Transparency: Die Verbraucher haben nicht nur ein großes Sicherheitsbedürfnis, auch ethische Aspekte bei der Beurteilung von Lebensmitteln werden zunehmend wichtig. Die Herstellung der Lebensmittel müsse auch mit den Werten der Konsumenten kompatibel sein. Essbare Ethik. Das mache das Thema Transparenz noch bedeutsamer. „Das Interesse an sicheren Lebensmitteln und die Sorge um deren Herkunft hat sich zu einem Dauerthema in unserer Esskultur entwickelt“, konstatiert Rützler und verweist auf eine Umfrage des Meinungsforschungsinstituts Forsa aus dem Jahr 2014. Die habe gezeigt, dass ein Großteil der Deutschen trotz der wachsenden Zahl von Gütesiegeln auch im Hinblick auf Umwelt- und Tierschutzstandards nur ein geringes Vertrauen in die Lebensmittelindustrie hat. Neue Technologien können ihrer Meinung dabei helfen, das Vertrauen in die Lebensmittelindustrie zu stärken, indem sie die Herkunft von Produkten nachverfolgbar machen. Rützler führt als Beispiel in diesem Kontext die Blockchain an, um mit Technologie überregional und sogar global Nähe, Sicherheit und Vertrauen erzeugen zu können. Eine Blockchain ist eine Art transparente Datenbank, in die jede auch noch so kleine Transaktion, die in Beziehung zu einem Produkt steht, eingeht und für die Mitglieder des Netzwerks einsehbar ist. Rützlers Trendprognose: „Die Weichen für mehr Transparenz und ein damit in der Folge wieder wachsendes Vertrauen in die Lebensmittelindustrie sind gestellt: Technologien, um Herkunftsnachweise und Lieferketten lückenlos nachvollziehen zu können, stehen in den Startlöchern. Jedoch ob und wie schnell sich der „Transparency“-Trend
… durchsetzt, wird sich daran entscheiden, wie die Konsumenten ihre neue Macht beim täglichen Einkauf nutzen werden.“
Healthy Hedonism: Auch wenn unter den Konsumenten keine Einigkeit darüber herrsche, was genau unter „gesunder Ernährung“ verstanden wird, konstatiert Rützler einen Abschied von einem rein funktionalen Gesundheitsverständnis, das auf dem Gesetz des Verzichts basierte, und den Beginn einer neuen Ära des gesunden und sinnlichen Genießens: Lustvoll leben statt asketisch leiden.

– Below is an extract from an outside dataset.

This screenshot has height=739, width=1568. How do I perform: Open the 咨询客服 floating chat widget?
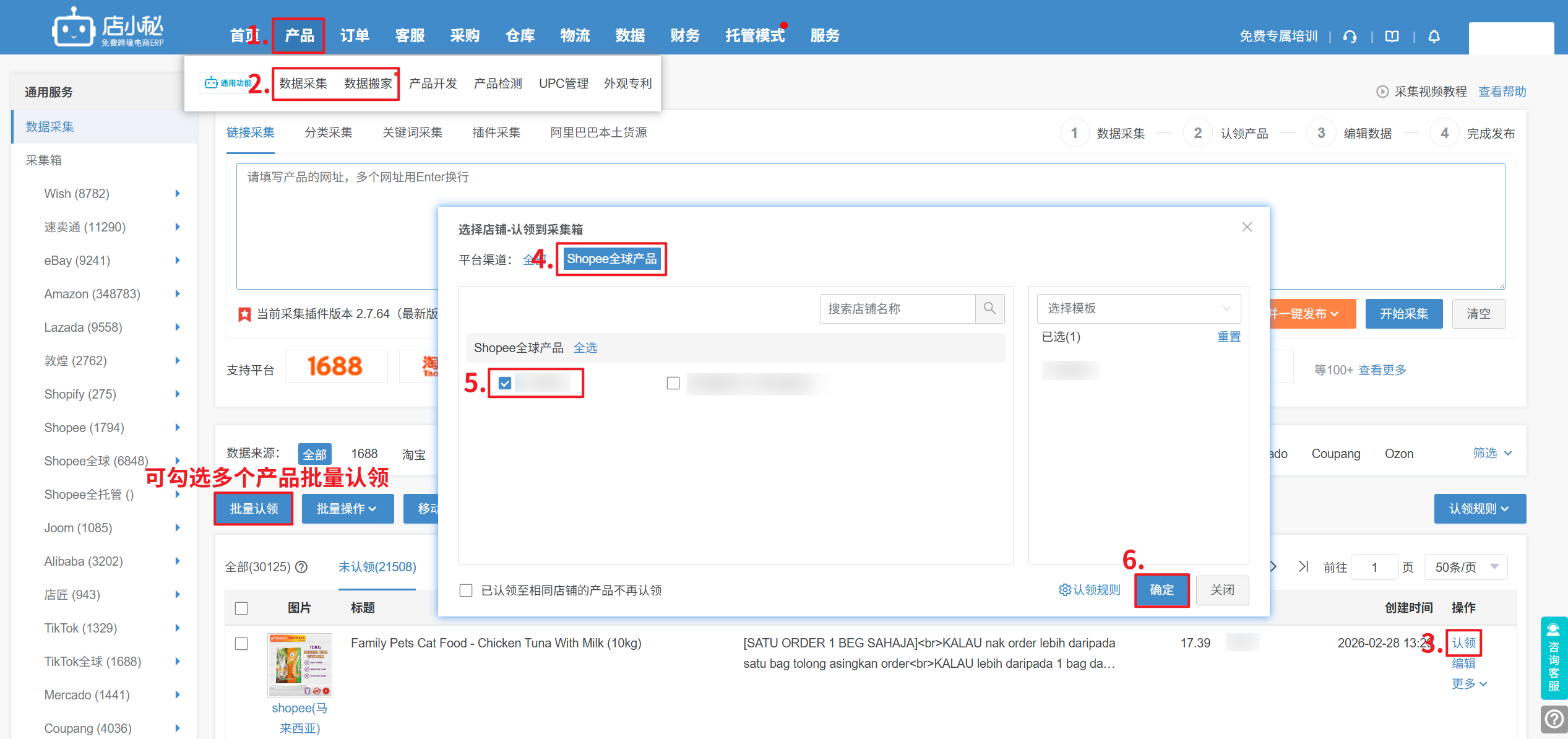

In Frankreich hätte – anders als in Deutschland - schon immer die Überzeugung geherrscht: Was nicht schmeckt, kann nicht gesund sein. „Auch in Deutschland nehmen immer mehr Menschen Abschied von einem allzu rationalen und asketischen Zugang zur Gesundheit, legen beim Essen mehr Gewicht auf die sensorische Qualitat und Frische der Ausgangsprodukte, auf Sorgfältigkeit und Raffinesse bei der Zubereitung sowie eine stressfreie Zeit zum Essen.“
Rützlers weitere Prognose zu diesem Trend: „Dass sich Gesundheit und Genuss nicht ausschließen, ist eine Entwicklung, die von Konsumenten begrüßt wird. Zu lange musste vor allem im deutschsprachigen Raum für die Gesundheit Verzicht geübt werden – der Trend ‚Healthy Hedonism‘ kommt einer kulinarischen Befreiung gleich. Nun liegt es an den Produzenten, Gastronomen und Händlern, Lebensmittel und Speisen nicht nur mit dem Etikett ‚gesund‘ zu versehen, sondern genussvolle Erlebnisse zu schaffen.“
Betriebskantinen: Ein thematischer Fokus Rützlers in dem Foodreport 2019 liegt neben den Foodtrends in diesem Jahr auf Betriebskantinen. Rützler: „Gesund genießen in der Kantine – was lange Zeit paradox klang, wird nun nach und nach Wirklichkeit. Die Gemeinschaftsgastronomie erlebt einen Aufschwung – vor allem, weil erkannt wird, dass in Zeiten der Kreativökonomie Austausch, Kommunikation und Interaktion wichtige Aspekte unserer täglichen Arbeit sind.“ Die Megatrends Individualisierung, Konnektivität, New Work und Gesundheit hätten auch in Kantinen, Mensen und sogar bei der Verpflegung in Schulen, Krankenhäusern und Seniorenheimen immer tiefere Spuren hinterlassen – und das im positiven Sinne. Und so wandeln sich Betriebskantinen „zu Genusstempeln und zu Orten, wo sich Menschen zum beruflichen Austausch, aber auch für kreative Pausen begegnen. Zugleich erfüllen sie immer mehr eine kuratierende Rolle hinsichtlich gesunder Ernährung als wichtigem Pfeiler des betrieblichen Gesundheitsmanagements.“ Die Betriebskantine sei inzwischen für viele Unternehmen das Aushängeschild ihrer Corporate Identity geworden, und damit das perfekte Schaufenster, um einen Einblick in die Unternehmenskultur zu bekommen: „Betriebliche Esskultur ist Ausdruck der Wertschätzung der Mitarbeiter.“ Unternehmen seien daher gefordert, ihre Betriebskantinen fit zu machen für das 21. Jahrhundert: „Kantinen sind Treffpunkte. Sie fördern den informellen Austausch der Mitarbeiter, können für interne Meetings oder Kundengespräche genutzt werden. Eine entsprechende Architektur unterstützt diese Funktionen mit einem offenen Sitzbereich, aber auch mit Rückzugsorten, die für vertrauliche Gespräche geschlossen werden können.“ Kurz: „Essen schafft Kommunikation schafft Produktivität“. Ausführliche Informationen dazu in Catering inside, 04/2018.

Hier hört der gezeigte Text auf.